I don’t remember when was the last time I wrote a journal entry. I used to have a LiveJournal and keep a diary there, jotting down petty, mundane things that happened in my life, from two Christian boys visiting my apartment to read me the Bible to the bomb threat at my college on the day of the final exams. I have since, it seems, forgotten how to sit down and reflect on things like that. With social media being virtually the only means of communication for my generation especially since the COVID-19 pandemic, I feel like I’m caught in the hell of instantness, the real-time-ness of facts and emotion vomited all over our eternal Timelines.
As a queer, social justice critic, on the other hand, I’ve written quite a few dozens of articles for publications (in Japanese). It has become my second nature to write professional critique——that is, logically and based on facts——of discourses around gender and sexuality. The texts in my articles always end up looking almost exactly like that of an academic paper. Very reader-unfriendly. Very inaccessible.
What those two separate trajectories of my writing style mean is that, I no longer sit down and ponder on my life before hitting QWERTY. I either jump right in to write a lengthy, academic paper-esque article, or tweet away what’s on my mind or before my eyes.
That is not to say I write garbage. My articles and tweets are not garbage. They have helped me shape my understanding of the world and I’m sure they have occasionally helped others think about social issues from a slightly different angle. At least I hope so. But I feel empty, even numb sometimes.
I’m a whole human, with good and bad traits. I am not an automated machine producing social justice texts. I am not a witness of things that happen before my eyes. I am not a litmus test that turns red and blue depending on how politically correct a given topic is. I am my life. I am my wholeness.
Keeping a diary is not an adult thing to do, at least in contemporary Japanese culture. It’s considered one of the things only teenage girls do beside using more than three colors to take notes during classes. But maybe a diary is just what I need to remind myself to sometimes sit down and self-reflect. By going over things that have happened on the day and how I feel about them, I feel like I can actually own my life, instead of living a life of a side character of someone else’s life. With my mental state being a bit cloudy these days, I think I could really use that.
So, this is page one of my middle-age diary. I don’t think I can yet do this in Japanese, the language I’ve written many articles in, as I’m too much used to writing professionally in it. It’s in times like this that I feel grateful that I spoke two languages. I can just switch to the other language to kind of escape the mental cage. Plus, I’ve always felt more comfortable talking about my personal life and emotion in English than in Japanese, for some unknown reason (if you’re my Twitter follower, you know how I talk a lot about my personal issues in English). Maybe after some practice, I hope I can able to conjure up courage to open up a little more in Japanese as well.

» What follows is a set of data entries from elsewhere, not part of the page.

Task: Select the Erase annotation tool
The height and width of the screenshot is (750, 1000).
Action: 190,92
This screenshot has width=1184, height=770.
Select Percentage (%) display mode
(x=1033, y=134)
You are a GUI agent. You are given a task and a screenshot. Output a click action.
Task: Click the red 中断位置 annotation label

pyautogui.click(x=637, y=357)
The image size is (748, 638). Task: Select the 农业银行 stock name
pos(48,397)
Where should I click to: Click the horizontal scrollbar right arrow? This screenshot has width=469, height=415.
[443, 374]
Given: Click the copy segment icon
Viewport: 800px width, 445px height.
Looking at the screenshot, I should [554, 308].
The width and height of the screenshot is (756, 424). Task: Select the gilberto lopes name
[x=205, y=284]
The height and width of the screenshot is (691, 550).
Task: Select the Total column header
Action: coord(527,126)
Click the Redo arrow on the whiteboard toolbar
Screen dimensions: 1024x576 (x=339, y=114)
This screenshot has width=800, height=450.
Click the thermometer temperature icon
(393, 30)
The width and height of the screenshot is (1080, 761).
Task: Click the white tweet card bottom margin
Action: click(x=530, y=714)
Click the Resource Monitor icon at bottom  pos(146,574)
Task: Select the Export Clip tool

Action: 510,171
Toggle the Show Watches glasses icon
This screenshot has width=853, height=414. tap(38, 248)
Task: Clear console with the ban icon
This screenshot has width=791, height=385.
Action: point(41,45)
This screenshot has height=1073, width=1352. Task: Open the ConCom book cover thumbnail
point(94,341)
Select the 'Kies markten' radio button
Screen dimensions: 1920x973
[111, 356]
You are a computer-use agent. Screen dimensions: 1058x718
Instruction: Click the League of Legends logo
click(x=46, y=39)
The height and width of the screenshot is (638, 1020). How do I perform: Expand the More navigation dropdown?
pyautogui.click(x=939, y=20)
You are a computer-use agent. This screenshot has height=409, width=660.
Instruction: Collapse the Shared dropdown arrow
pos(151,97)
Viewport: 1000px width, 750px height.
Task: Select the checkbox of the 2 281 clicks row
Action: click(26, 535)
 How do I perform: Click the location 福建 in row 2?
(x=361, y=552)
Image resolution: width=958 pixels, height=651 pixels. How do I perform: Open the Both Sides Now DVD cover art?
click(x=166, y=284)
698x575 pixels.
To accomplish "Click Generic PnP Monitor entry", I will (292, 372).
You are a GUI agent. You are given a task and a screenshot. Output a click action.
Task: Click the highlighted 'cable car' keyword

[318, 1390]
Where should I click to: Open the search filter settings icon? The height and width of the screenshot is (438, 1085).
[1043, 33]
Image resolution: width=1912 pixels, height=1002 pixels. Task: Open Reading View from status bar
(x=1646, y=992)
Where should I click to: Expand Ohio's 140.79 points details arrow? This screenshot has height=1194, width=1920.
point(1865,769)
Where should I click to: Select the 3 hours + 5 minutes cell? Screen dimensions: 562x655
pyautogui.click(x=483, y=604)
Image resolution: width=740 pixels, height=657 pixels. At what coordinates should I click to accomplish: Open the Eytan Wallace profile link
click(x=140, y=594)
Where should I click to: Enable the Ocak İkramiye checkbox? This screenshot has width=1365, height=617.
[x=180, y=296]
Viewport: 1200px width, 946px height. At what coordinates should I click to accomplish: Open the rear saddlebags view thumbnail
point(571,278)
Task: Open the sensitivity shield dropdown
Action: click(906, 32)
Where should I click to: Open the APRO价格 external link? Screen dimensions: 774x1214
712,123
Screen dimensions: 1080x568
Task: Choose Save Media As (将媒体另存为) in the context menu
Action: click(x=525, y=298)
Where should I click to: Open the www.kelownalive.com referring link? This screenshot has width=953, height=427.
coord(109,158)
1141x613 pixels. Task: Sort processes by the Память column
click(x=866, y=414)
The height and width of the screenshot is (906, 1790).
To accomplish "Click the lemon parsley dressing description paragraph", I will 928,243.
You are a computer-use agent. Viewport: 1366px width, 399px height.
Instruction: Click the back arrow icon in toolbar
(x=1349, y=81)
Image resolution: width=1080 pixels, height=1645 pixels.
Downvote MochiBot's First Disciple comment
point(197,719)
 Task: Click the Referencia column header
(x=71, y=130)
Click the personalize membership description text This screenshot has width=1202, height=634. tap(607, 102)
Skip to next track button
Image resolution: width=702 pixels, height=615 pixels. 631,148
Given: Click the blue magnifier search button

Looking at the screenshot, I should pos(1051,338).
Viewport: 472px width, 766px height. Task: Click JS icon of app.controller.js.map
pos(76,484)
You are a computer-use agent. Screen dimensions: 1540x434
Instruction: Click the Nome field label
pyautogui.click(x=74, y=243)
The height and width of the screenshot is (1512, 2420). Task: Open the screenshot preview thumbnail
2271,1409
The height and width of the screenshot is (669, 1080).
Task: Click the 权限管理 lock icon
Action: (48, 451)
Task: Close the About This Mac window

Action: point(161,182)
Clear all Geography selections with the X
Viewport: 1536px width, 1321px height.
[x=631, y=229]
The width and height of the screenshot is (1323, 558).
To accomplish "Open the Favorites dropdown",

Well, a diary. What to write about?
The guy who had spent the past couple of weeks flirting with me online, giving me the strong impression that he wanted to become my boyfriend, and turned out today to be a horndog who checks his gay app messages multiple times before even reading my text message?
My niece whose landlord is expected to visit and check the broken pipes in her shower room tomorrow morning, which inevitably left her only few hours before bed to clean up the dirty, messy room (imagine such a room — multiply that by 10) and ended up needing my help?
One of the regulars at my bar who sometimes makes homophobic jokes but is a dedicated, caring medical professional at a mental institution and a working mother / survivor of domestic violence?
Hmm…… maybe the last one will make a good journal topic, I guess?
Anyways, it’s 7 in the morning now and I’m supposed to wake up at noon today. So, wait for a real journal entry. It’ll come.